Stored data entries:
_ _ _ _ _

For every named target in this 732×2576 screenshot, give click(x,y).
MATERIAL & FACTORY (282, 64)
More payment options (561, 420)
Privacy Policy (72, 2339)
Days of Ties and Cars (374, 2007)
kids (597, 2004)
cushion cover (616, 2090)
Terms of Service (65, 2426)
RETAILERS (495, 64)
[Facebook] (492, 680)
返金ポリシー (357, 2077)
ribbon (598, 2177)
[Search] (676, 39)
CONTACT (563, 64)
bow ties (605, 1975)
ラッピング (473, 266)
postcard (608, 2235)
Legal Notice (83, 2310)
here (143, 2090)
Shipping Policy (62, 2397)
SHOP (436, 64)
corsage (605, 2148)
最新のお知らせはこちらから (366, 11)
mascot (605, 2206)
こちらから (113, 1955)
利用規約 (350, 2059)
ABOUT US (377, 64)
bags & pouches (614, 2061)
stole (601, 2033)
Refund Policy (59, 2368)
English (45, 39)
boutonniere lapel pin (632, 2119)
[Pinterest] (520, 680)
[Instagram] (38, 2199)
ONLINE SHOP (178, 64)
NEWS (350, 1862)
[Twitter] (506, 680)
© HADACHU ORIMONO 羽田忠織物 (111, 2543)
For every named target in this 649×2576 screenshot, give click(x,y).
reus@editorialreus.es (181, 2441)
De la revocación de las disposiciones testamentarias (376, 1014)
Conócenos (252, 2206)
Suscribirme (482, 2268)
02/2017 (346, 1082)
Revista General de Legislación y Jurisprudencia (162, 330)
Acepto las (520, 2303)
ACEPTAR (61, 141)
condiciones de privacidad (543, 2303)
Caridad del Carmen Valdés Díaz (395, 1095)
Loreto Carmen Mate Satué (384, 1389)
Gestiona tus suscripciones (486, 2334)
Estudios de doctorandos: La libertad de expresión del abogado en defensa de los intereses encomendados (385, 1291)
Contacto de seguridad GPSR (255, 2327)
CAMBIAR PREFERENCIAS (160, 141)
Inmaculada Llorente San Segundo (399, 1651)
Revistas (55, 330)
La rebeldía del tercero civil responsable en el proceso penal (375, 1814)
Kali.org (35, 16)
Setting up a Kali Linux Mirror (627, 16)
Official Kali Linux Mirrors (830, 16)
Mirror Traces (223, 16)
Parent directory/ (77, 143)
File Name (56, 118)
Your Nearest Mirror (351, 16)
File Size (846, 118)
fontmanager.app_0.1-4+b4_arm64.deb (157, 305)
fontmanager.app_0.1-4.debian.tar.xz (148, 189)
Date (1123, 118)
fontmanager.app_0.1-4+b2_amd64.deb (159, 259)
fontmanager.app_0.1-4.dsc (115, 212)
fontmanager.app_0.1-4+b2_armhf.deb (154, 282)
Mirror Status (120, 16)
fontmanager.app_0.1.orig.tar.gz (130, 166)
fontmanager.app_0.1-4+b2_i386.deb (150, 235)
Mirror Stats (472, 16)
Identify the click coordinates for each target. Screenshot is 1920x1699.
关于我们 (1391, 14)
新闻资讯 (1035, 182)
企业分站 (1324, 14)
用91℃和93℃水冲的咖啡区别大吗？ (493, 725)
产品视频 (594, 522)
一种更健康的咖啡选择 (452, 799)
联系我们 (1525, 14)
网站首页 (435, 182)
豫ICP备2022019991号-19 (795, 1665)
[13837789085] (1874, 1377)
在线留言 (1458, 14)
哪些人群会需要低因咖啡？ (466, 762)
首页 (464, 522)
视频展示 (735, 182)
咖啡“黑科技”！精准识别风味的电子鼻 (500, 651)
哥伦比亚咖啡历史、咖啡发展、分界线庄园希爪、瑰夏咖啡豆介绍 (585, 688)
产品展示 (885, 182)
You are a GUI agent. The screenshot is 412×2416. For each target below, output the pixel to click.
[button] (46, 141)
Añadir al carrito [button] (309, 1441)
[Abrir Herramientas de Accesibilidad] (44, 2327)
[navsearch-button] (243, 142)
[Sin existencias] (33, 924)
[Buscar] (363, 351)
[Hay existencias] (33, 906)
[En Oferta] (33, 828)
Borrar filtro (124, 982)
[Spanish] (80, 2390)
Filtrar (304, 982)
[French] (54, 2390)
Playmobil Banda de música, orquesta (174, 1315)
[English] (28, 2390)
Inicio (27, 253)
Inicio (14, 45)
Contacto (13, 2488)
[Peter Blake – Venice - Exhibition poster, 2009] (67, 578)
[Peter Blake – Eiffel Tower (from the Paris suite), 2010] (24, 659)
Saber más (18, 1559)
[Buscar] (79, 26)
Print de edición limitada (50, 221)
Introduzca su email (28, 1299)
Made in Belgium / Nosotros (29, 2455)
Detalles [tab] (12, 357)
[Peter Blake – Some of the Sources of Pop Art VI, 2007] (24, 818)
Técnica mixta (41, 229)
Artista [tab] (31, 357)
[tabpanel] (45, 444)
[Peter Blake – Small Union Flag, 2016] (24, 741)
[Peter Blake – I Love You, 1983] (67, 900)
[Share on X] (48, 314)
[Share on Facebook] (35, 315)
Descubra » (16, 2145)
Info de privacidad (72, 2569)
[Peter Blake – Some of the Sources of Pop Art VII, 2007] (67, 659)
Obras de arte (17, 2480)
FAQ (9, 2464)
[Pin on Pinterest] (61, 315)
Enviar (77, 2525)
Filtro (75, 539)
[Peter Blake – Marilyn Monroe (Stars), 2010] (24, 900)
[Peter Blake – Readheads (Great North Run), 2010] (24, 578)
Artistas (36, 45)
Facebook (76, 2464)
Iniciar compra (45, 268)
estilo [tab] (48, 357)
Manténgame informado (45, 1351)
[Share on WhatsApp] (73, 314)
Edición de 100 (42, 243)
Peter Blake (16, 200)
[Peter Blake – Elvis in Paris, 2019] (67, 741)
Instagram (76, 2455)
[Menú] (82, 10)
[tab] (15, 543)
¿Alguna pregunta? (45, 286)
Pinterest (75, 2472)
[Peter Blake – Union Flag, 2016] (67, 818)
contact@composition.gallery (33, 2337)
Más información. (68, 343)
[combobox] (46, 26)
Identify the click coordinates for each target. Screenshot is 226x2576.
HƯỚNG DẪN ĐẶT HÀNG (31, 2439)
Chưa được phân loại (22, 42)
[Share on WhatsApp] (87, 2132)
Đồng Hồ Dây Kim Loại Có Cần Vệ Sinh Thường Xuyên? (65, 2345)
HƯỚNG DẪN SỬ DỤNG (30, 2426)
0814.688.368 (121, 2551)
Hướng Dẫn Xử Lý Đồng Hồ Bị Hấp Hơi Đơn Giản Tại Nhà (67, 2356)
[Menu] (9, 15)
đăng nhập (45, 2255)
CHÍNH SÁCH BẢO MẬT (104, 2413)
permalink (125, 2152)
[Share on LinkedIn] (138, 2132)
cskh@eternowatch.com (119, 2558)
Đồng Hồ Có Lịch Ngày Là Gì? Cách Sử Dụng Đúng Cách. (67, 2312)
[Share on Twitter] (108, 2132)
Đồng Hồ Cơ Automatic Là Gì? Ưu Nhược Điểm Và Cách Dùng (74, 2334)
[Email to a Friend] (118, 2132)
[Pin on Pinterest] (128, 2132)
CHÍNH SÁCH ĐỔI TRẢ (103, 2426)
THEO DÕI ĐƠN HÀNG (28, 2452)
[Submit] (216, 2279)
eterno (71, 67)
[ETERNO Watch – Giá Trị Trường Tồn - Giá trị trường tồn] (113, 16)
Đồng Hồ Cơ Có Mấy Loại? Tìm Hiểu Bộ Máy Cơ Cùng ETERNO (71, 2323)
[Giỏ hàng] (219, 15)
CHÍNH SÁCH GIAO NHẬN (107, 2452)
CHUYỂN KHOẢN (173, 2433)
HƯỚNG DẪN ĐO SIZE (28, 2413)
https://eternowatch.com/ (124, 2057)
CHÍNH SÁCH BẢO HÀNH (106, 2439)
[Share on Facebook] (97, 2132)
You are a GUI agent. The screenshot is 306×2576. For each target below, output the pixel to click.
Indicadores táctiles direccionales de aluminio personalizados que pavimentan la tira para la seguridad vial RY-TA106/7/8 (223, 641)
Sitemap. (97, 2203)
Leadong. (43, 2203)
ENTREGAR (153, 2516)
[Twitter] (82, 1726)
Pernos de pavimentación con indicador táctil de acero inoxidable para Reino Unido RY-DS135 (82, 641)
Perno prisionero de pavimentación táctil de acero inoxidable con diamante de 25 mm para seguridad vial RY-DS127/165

_ _ _ _ _

> **What needs to be done**
Only the lines above starting at the one containing "[Email to a Friend] (118, 2132)" and ending at the one containing "Đồng Hồ Cơ Có", both included, are to be returned, exactly as they read.

> **Task solution**
[Email to a Friend] (118, 2132)
[Pin on Pinterest] (128, 2132)
CHÍNH SÁCH ĐỔI TRẢ (103, 2426)
THEO DÕI ĐƠN HÀNG (28, 2452)
[Submit] (216, 2279)
eterno (71, 67)
[ETERNO Watch – Giá Trị Trường Tồn - Giá trị trường tồn] (113, 16)
Đồng Hồ Cơ Có Mấy Loại? Tìm Hiểu Bộ Máy Cơ Cùng ETERNO (71, 2323)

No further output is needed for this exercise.